SF6 is a high‑voltage insulating gas prized for its dielectric strength, yet its global warming potential is roughly 23,500 times that of CO2, making its release a critical environmental concern. Traditional recovery methods rely on energy‑intensive cryogenic distillation or chemical scrubbing, which struggle with low‑concentration streams and moisture. Metal‑organic frameworks (MOFs) have emerged as promising adsorbents because their pore chemistry can be tuned at the molecular level, offering a pathway to selective, low‑energy SF6 capture.

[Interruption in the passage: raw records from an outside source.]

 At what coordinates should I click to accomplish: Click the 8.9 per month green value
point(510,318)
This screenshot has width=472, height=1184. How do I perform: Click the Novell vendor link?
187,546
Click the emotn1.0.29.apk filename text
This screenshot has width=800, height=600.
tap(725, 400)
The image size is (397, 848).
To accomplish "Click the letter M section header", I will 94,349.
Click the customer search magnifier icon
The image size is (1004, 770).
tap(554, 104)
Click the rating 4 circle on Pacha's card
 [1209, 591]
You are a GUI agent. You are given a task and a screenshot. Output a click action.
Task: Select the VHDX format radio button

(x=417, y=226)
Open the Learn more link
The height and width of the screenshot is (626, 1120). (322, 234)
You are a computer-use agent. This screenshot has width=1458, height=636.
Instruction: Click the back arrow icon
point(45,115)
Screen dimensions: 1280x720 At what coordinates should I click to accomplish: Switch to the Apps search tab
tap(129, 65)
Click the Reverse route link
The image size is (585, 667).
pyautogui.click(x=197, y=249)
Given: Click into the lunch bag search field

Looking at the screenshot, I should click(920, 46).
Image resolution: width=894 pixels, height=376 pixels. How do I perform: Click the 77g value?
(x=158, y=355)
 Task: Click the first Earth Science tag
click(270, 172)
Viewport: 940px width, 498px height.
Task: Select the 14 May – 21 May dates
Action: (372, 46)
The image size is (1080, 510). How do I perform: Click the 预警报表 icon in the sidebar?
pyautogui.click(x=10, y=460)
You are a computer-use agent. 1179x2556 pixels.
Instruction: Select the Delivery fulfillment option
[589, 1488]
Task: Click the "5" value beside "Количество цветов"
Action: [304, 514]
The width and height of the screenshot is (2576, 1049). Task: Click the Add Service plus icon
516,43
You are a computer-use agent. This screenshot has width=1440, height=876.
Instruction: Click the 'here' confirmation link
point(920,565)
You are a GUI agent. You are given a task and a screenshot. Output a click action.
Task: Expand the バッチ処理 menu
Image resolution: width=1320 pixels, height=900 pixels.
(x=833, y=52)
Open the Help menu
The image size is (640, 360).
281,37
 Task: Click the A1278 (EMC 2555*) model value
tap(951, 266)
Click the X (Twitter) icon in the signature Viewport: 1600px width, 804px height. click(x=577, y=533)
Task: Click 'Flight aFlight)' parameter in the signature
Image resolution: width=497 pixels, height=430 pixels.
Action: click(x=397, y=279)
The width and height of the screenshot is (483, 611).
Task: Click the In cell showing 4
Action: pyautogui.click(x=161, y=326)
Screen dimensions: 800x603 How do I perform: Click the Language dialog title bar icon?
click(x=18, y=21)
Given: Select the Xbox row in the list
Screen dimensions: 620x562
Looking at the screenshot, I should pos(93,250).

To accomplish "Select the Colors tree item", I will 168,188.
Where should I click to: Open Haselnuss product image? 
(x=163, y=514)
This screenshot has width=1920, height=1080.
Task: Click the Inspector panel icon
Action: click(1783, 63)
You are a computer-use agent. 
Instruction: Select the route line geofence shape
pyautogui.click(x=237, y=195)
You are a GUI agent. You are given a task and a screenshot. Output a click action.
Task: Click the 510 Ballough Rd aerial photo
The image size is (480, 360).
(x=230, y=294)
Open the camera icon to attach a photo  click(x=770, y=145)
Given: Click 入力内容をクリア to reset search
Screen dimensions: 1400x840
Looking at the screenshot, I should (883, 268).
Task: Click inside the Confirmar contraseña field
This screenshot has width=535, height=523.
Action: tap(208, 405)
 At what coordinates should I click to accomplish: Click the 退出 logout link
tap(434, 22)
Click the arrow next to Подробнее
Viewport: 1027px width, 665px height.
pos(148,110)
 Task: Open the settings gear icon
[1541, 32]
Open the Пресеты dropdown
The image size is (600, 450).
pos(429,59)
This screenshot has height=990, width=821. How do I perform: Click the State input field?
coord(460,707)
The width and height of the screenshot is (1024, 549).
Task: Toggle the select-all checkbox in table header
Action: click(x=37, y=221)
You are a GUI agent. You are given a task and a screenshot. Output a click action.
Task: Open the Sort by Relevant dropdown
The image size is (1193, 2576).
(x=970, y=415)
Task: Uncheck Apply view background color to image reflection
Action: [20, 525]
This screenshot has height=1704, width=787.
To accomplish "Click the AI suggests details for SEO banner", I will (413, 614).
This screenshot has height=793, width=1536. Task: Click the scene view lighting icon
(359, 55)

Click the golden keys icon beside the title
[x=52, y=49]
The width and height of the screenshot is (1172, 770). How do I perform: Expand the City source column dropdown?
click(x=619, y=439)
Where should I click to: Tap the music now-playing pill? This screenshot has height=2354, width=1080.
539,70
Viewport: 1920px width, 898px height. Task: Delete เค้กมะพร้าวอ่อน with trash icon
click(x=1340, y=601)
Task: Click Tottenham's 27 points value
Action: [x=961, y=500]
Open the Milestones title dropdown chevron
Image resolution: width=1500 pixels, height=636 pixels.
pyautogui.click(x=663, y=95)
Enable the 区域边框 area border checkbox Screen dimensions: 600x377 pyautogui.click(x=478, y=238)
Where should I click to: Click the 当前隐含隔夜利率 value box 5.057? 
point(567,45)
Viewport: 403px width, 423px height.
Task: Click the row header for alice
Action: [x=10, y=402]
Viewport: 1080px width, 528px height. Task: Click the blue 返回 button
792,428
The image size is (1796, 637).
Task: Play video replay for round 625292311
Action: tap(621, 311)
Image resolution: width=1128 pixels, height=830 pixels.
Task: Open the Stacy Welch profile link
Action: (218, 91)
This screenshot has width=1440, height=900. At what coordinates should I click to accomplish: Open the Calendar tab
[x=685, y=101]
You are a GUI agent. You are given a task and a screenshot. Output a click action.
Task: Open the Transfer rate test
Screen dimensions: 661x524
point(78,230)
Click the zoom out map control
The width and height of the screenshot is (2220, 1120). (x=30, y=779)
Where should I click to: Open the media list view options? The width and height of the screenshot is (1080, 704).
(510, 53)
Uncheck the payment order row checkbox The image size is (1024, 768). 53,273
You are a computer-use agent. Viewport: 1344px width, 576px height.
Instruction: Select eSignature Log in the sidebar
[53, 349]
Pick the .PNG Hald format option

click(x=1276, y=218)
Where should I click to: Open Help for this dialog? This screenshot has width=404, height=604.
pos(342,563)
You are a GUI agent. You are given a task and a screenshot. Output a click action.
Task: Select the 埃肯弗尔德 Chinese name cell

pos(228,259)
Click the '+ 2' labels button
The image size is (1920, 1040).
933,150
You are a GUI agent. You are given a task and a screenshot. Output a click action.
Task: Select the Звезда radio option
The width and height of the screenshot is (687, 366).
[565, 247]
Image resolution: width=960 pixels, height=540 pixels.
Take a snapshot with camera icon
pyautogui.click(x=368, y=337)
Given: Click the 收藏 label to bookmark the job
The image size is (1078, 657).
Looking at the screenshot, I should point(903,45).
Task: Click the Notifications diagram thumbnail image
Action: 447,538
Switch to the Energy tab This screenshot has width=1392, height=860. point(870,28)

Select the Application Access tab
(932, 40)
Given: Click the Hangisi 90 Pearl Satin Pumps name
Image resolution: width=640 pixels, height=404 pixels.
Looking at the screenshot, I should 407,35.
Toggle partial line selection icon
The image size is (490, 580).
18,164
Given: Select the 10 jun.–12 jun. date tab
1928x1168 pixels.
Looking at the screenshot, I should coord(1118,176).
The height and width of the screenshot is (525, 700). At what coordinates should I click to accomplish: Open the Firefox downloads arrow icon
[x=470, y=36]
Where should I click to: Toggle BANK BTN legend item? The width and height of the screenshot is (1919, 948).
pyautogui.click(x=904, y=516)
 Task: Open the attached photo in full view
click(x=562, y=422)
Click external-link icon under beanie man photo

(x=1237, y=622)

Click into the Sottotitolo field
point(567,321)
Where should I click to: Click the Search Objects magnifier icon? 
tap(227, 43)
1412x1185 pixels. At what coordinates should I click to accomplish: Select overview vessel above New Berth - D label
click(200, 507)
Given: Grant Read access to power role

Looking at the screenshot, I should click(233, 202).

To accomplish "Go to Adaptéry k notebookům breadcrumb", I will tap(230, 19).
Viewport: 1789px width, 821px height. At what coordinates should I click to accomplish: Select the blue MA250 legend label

The newly reported Al‑based MOF, NU‑62, incorporates a hexacarboxylate ligand bearing three methyl substituents, creating “nano‑traps” that preferentially bind SF6 through multiple C‑H···F hydrogen‑bonding interactions. Laboratory measurements show an uptake of 3.99 mmol g⁻¹ and an SF6/N2 selectivity of 209 at 298 K and 1 bar—metrics that surpass most reported MOFs. Importantly, breakthrough experiments demonstrate that NU‑62 maintains its separation performance even when the feed gas contains 70 % relative humidity, highlighting its robustness for real‑world streams.

The ability to recover high‑purity SF6 from dilute, humid mixtures could transform power‑grid maintenance by reducing emissions and recycling a costly gas. NU‑62’s design illustrates how subtle functionalization, such as methyl groups, can dramatically alter adsorption thermodynamics without compromising structural stability. As industries seek carbon‑neutral solutions, scalable synthesis of such MOFs and integration into modular adsorption units may become a cornerstone of sustainable gas management, prompting further research into other greenhouse‑gas capture applications.